### [DATA FOR THIS EXERCISE]
=== Begin Enclosure ===

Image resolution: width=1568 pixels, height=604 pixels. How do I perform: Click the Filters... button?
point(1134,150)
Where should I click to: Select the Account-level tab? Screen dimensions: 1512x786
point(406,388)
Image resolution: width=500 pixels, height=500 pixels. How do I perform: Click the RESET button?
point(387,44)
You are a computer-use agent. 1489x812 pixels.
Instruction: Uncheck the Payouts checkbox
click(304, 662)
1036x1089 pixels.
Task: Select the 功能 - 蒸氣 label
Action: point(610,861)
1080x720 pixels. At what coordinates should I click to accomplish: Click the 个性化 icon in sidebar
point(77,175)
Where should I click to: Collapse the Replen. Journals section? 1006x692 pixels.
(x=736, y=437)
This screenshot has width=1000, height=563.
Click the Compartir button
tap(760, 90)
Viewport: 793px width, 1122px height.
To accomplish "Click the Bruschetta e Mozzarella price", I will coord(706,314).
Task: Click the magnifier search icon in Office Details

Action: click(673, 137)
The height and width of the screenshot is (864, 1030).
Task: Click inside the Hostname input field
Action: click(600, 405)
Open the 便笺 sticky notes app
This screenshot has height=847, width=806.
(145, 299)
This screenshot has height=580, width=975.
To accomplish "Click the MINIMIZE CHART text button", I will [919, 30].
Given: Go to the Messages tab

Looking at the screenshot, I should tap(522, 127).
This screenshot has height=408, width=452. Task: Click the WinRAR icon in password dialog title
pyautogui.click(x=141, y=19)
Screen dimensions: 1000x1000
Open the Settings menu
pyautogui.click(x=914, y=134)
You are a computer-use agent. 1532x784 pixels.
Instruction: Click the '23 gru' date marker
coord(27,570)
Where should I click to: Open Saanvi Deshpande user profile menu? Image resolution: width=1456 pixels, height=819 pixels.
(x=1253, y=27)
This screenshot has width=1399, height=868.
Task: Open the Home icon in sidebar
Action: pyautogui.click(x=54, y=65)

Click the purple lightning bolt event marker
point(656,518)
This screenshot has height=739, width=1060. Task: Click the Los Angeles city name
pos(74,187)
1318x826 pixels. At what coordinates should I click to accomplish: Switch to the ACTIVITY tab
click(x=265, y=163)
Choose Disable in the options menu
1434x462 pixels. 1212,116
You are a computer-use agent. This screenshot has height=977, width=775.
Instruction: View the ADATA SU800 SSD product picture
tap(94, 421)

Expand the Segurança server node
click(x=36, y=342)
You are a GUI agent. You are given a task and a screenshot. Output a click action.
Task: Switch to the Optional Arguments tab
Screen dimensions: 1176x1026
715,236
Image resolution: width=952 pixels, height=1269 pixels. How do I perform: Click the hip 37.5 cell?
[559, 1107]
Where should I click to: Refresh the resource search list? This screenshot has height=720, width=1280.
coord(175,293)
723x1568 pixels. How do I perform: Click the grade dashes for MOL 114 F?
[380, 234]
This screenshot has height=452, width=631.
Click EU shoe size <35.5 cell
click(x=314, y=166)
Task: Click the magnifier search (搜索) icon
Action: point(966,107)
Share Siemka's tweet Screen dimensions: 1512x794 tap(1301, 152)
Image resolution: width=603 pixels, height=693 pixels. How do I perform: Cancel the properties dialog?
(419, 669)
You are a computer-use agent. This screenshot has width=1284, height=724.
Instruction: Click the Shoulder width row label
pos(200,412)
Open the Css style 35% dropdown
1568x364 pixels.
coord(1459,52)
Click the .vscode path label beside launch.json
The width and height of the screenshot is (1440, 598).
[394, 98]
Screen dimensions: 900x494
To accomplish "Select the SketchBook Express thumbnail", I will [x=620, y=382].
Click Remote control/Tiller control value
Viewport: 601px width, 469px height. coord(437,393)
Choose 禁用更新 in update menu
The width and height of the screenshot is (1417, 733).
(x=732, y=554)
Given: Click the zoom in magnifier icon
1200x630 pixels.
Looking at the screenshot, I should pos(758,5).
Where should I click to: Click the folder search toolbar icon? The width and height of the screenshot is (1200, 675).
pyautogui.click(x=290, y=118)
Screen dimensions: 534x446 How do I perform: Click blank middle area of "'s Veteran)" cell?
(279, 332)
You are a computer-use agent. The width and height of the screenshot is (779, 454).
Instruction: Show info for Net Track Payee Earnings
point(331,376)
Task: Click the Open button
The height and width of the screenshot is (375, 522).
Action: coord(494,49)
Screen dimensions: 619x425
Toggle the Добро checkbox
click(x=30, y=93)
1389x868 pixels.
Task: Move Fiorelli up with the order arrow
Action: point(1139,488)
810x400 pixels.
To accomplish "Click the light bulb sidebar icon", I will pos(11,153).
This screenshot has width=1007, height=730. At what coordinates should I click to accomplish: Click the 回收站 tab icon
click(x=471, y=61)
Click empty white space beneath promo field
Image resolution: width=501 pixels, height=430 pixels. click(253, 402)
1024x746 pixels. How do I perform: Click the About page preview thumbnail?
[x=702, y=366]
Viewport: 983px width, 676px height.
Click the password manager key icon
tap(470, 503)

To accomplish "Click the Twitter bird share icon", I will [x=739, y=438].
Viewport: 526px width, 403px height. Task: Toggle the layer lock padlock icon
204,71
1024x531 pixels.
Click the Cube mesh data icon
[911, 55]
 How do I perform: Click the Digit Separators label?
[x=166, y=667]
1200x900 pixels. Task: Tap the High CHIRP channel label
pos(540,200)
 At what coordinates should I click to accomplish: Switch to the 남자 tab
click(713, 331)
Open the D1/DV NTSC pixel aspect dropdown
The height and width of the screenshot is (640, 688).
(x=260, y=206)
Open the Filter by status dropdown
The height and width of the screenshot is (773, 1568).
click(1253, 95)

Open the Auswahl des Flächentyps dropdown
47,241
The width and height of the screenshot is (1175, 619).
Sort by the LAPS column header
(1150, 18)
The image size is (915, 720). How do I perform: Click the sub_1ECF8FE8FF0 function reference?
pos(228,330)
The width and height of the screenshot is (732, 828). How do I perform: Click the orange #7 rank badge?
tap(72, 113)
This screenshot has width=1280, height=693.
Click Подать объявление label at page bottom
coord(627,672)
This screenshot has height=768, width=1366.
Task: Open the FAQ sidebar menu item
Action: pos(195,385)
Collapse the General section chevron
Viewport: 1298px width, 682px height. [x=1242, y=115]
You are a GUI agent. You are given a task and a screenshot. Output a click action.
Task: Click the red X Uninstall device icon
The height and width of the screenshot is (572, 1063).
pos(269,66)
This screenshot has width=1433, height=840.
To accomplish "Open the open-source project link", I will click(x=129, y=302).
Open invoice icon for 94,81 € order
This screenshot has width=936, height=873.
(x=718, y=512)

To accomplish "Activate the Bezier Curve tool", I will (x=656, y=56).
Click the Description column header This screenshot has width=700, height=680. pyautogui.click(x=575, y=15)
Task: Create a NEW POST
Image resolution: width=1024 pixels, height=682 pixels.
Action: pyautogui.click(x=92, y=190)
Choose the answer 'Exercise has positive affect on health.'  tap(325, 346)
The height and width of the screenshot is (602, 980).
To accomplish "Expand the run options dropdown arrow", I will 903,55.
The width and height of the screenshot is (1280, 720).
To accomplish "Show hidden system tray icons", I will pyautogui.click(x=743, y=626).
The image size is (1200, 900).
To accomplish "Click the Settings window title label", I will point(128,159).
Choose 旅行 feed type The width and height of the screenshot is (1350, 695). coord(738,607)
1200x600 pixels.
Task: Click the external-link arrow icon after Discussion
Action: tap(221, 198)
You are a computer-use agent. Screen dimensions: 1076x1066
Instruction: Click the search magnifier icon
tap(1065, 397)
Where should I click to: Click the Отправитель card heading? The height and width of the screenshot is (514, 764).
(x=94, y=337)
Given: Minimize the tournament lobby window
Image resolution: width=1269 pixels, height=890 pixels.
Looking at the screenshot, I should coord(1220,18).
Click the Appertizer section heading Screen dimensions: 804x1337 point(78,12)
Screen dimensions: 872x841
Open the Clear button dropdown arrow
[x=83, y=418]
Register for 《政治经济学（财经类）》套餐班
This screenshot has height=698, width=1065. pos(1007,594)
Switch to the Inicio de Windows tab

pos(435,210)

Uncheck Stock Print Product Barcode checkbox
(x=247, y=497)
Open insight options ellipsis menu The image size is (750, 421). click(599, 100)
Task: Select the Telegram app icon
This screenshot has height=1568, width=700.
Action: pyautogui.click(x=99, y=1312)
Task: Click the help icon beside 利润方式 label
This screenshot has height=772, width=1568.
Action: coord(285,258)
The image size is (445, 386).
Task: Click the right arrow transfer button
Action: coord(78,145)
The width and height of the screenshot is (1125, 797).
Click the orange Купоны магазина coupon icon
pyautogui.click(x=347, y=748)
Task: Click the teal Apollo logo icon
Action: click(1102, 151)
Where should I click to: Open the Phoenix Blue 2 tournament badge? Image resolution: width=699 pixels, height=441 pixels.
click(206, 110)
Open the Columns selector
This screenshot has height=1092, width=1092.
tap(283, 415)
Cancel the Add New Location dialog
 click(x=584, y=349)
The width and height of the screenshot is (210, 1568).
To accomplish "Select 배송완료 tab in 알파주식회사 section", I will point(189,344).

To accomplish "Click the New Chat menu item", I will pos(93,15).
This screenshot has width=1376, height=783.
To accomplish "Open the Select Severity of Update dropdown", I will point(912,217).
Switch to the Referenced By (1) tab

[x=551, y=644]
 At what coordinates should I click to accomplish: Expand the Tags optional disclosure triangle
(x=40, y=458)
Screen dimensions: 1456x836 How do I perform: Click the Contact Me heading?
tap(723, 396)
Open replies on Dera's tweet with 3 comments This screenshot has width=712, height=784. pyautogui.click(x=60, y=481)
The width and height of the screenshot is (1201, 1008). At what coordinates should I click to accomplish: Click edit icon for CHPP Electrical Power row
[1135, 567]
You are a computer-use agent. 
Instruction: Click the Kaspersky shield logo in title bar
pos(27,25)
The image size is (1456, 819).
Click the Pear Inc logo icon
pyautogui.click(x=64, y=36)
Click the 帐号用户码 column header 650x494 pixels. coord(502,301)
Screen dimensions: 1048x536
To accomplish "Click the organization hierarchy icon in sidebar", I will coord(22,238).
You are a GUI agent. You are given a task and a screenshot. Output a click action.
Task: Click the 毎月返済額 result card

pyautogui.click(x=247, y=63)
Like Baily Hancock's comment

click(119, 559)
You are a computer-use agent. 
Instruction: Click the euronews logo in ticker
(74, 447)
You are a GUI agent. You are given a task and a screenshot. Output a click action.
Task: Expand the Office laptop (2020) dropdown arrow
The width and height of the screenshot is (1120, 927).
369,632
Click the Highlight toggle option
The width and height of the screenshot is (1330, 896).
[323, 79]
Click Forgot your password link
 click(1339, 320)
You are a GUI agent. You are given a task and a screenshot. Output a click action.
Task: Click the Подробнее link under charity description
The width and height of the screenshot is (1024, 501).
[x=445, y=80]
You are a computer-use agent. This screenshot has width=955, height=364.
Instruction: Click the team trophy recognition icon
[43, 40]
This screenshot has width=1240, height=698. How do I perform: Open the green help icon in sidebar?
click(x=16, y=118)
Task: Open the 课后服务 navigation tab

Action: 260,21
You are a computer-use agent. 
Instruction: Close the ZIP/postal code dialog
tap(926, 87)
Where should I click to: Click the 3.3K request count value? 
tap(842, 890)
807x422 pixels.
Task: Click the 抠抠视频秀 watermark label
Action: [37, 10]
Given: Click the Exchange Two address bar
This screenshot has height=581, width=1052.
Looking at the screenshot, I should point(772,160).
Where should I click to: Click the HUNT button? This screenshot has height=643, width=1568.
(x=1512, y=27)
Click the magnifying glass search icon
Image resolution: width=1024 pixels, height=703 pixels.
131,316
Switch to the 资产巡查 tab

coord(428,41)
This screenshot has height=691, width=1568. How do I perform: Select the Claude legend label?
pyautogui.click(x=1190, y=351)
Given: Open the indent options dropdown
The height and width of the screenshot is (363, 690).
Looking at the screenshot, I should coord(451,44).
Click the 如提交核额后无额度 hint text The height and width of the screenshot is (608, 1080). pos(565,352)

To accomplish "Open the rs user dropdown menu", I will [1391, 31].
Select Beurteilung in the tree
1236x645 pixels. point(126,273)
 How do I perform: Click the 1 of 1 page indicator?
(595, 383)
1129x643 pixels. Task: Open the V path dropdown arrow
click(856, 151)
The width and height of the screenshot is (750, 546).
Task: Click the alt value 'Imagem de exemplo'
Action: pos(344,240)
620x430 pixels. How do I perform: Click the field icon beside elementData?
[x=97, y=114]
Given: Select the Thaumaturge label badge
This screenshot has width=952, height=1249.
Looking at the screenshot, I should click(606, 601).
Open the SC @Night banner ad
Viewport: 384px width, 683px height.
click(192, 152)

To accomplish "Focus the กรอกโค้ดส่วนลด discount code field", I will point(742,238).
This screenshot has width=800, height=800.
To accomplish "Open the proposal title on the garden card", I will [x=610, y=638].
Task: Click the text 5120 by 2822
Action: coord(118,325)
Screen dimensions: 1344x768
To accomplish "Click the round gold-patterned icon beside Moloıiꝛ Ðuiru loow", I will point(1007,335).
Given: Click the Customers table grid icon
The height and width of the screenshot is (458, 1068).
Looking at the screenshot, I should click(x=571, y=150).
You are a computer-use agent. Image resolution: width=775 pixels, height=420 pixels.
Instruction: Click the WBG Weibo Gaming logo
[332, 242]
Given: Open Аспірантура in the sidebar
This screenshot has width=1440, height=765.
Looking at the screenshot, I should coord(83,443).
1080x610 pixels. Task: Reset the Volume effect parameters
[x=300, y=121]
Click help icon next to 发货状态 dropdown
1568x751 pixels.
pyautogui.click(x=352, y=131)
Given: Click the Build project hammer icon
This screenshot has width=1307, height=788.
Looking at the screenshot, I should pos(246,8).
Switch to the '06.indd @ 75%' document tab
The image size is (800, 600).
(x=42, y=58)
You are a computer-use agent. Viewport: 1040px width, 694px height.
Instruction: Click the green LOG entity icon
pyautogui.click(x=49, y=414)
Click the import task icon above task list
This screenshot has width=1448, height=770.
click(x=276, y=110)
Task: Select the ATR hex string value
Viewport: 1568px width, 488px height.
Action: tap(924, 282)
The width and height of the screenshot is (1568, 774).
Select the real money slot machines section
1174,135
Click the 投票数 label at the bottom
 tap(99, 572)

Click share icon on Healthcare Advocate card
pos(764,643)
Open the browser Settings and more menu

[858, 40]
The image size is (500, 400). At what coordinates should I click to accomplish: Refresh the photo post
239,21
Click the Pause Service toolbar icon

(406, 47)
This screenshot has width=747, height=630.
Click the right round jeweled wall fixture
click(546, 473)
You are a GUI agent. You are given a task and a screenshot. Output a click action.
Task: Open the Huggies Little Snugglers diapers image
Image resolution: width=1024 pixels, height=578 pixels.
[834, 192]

=== End Enclosure ===

### [WORK TO COMPLETE]
Take each line above that contains "computer" and copy it out.

### [TASK SOLUTION]
You are a computer-use agent. 1489x812 pixels.
You are a computer-use agent. 1532x784 pixels.
You are a computer-use agent. This screenshot has height=977, width=775.
You are a computer-use agent. This screenshot has width=1284, height=724.
You are a computer-use agent. The width and height of the screenshot is (779, 454).
You are a computer-use agent. Screen dimensions: 1076x1066
You are a computer-use agent. 
You are a computer-use agent. 
You are a computer-use agent. This screenshot has width=955, height=364.
You are a computer-use agent. 
You are a computer-use agent. Image resolution: width=775 pixels, height=420 pixels.
You are a computer-use agent. Viewport: 1040px width, 694px height.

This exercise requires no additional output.